#### Document:
========

That Wasn’t the Plan. Reg Sherren
The Portuguese people were polite and friendly. In Aveiro, the home of the White Fleet, when folks learned we were from Newfoundland we were like long-lost cousins. There were grilled fish dinners and shots of Portuguese almond liqueur toasting our long-standing friendship and history.
In the harbour a few of the original White Fleet boats remained, rusting against the dock, but they were more about nostalgia than practicality. The White Fleet would never sail again. It was becoming increasingly harder to get young men to go to sea for months on end and work back-breaking hours far from home.
Of course, the Portuguese were still fishing: they had a nation to feed. But much of their equipment appeared old and dated. They also seemed genuinely upset that they had been lumped in with what the Spanish fishing fleets were doing. There is an old saying in Portugal: “From Espanha, no good wind blows, and no good marriage either!”
The Spaniards, I have to say, didn’t appear as friendly. They were cagey. You could clearly see that their fleet in the harbour near San Sebastián was much more modern, more efficient than the Portuguese fleet. We saw them again in Vigo on the Atlantic coast. They were noncommittal about the state of the fish stocks and whether there was any need to cut back on fishing. Their nonchalant attitude toward overfishing was as profound as it was prophetic.
In the end, I wound up producing a three-part documentary focusing on why the fishery off Newfoundland was so important to the Spanish and the Portuguese. It was all about the politics of cod. As I said, any fool could see the end of the fishery coming.
Chapter 4 Playing Politics
As fishing catches continued to decline and the protests grew, the political will to do something slowly started to shift. It was a big story for me as a journalist, but it had personal implications as well. Although I had grown up in Labrador, I spent most of the summers of my young life on the Ramea Islands, just off Newfoundland’s south coast. My mother’s people were fishing people. Her father, my grandfather, was a fishing schooner captain at the age of sixteen.

========

#### Material:
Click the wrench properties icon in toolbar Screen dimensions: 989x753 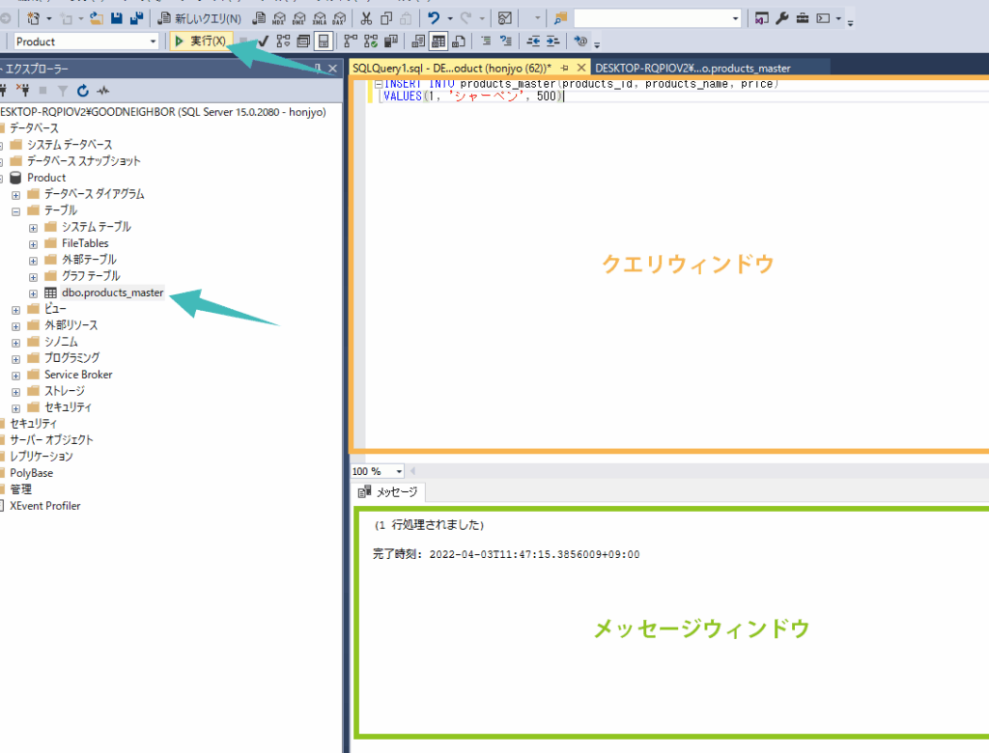click(782, 18)
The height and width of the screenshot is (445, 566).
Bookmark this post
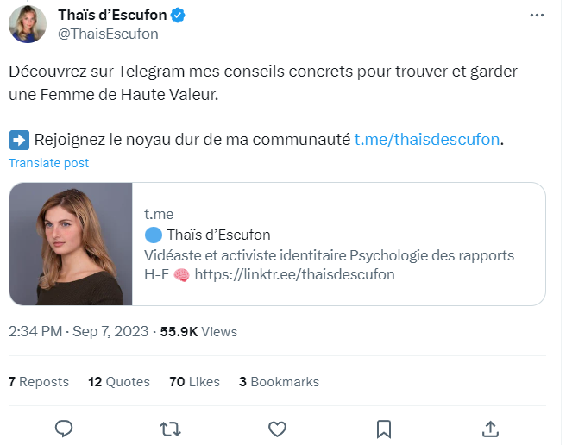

========

#### Do this:
Repeat word for word the part of the fishing-fleet text above that begins with the words containing "That Wasn’t the" and ends with "friendship and history.".

#### Output below:
That Wasn’t the Plan. Reg Sherren
The Portuguese people were polite and friendly. In Aveiro, the home of the White Fleet, when folks learned we were from Newfoundland we were like long-lost cousins. There were grilled fish dinners and shots of Portuguese almond liqueur toasting our long-standing friendship and history.